Kanban originated in the manufacturing industry and the system controls the value chain from where it begins, most likely with the supplier, all the way through until it reaches the consumer. By doing this, Kanban systems help companies avoid supply disruptions, overstocking and bottlenecks in the supply chain. With constant monitoring, a Kanban system can help achieve lower delivery lead times.

Since its inception, Kanban has expanded from the manufacturing industry to include other production systems, such as software development. With continuous monitoring, developers can control the supply chain from development to production with visual representation of the workflow. The end goal for Kanban in software development is to achieve more efficient delivery times and to avoid disruptions in production.

Kanban has evolved over years of use and the Kanban principles are a result of many people working together. The Kanban principles can be broken down into four major categories:

Managing change principles

Working with already established processes can be difficult, so these principles are designed to help blend and integrate change in a non-intrusive way.

Start with what is already happening
The first principle of managing change is starting with what’s already known. Kanban is designed to be integrated without overhauling the current processes. Instead, this principle is about recognising the value of existing processes, roles and responsibilities and preserving what works well with each of these. Starting with what is known will highlight what issues are there as well.

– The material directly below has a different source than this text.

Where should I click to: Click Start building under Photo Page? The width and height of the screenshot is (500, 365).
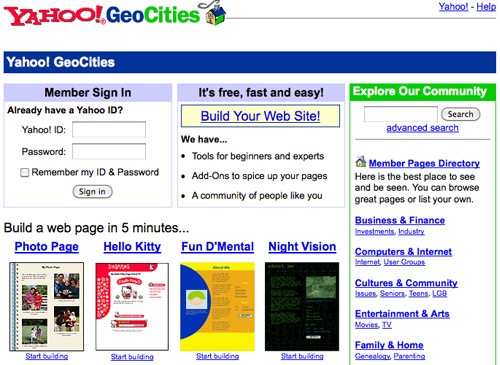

Agree to pursue incremental, evolutionary change
Implementing Kanban is supposed to be non-intrusive. To make that happen, changes need to be incremental. Changes in Kanban are made alongside gathering feedback and by implementing collaboration. Large, sweeping changes and overhauls can be met with resistance, which is why it’s ideal to move forward with evolutionary change that’s done in small increments.

Encourage acts of leadership at all levels
Leadership is a part of implementation of Kanban and changing processes. But the act of leadership can’t be something only for high-level management. Encouraging leadership at all levels helps everyone have a continuous improvement mindset that will work alongside Kanban to move the company forward.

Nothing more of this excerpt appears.